Impressive readership gainers include PlayStation (up 58.8%) and Game Informer (up 57.9% to 162,000), Men's Fitness (52.7%; 197,000), 4WD Action (up 33.5%; 239,000), The Monthly (up 31.2%; 122,000), Australian Traveller (up 28.3%; 77,000), The Week (up 20.4%; 65,000), Women's Health & Fitness (up 19.7%; 158,000), Country Style (up 17.7%; 253,000), Rolling Stone (up 17.3%; 278,000), InStyle (up 14.2%; 233,000), Australian Geographic (up 13.6%; 460,000) and SHOP Til You Drop (up 13.7%; 183,000).

News Magazines reports that Vogue Living (182,000), Inside Out (135,000) and Country Style (253,000) are the most read prestige home titles, claiming an impressive 83.6% of gross readership. "Notching up eight consecutive period-on-period increases is a huge achievement, and is testament to Country Style’s ability to engage readers with practical and inspiring content," said Mark Kelly, group publisher, lifestyle at News Magazines.

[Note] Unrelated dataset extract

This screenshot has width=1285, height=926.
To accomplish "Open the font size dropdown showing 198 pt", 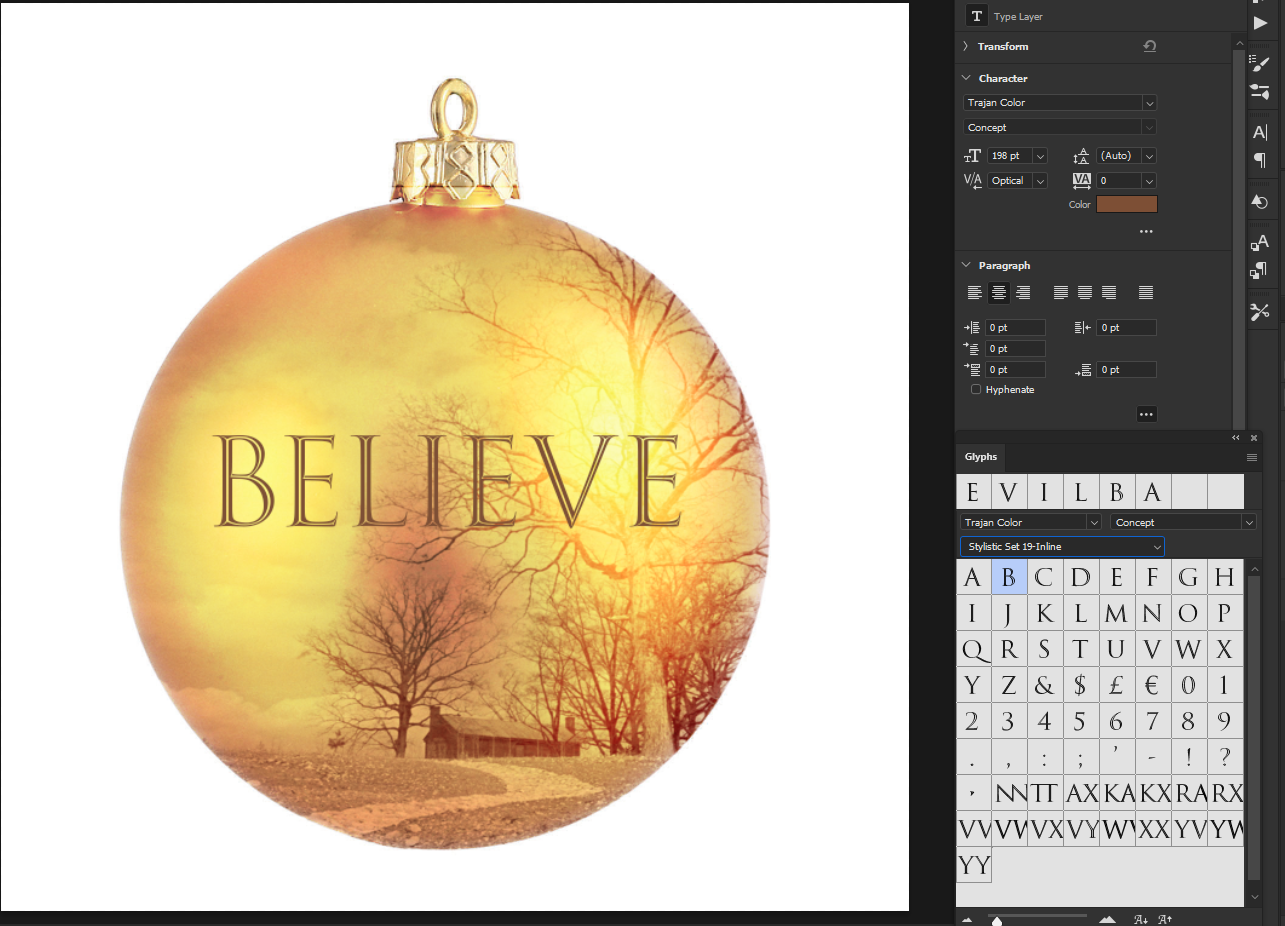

Meanwhile, Pacific Magazines is celebrating teen title Girlfriend's readership gain. While competitor Dolly lost 22.4% of its readers (dropping from 407,000 to 316,000), Girlfriend surpassed its rival and now boasts 333,000 readers. Pacific's Marie Claire lost 18.4% of its readership, falling to 417,000.

Other solid performers included Health Smart (up 14.4% to 119,000), Home Beautiful (up 13.3%; 358,000), Practical Parenting (up 11.5%; 155,000), Frankie (up 9.5%; 218,000), Madison (up 7.9%; 231,000 ), Time (up 7.1%; 332,000), House & Garden (6.4%; 702,000) and The Australian Women's Weekly (up 5.9%; 2,339,000), which is still the most-read magazine in the country.

MasterChef magazine experienced a 42.1% decline in readership, falling from 868,000 to 503,000 per month, which News Magazines has defended on the grounds of a deflation of the MasterChef property bubble, which extends to a popular iPad app.

"Coming off the back of a phenomenal launch year, we’re immensely pleased with the level at which MasterChef magazine has settled," said Fiona Nilsson, group publisher, food at News Magazines.

"The magazine’s readership of 503,000 makes it the fourth most-read food magazine in Australia and it continues to perform well above initial readership targets, tracking more than 160,000 ahead of early readership projections."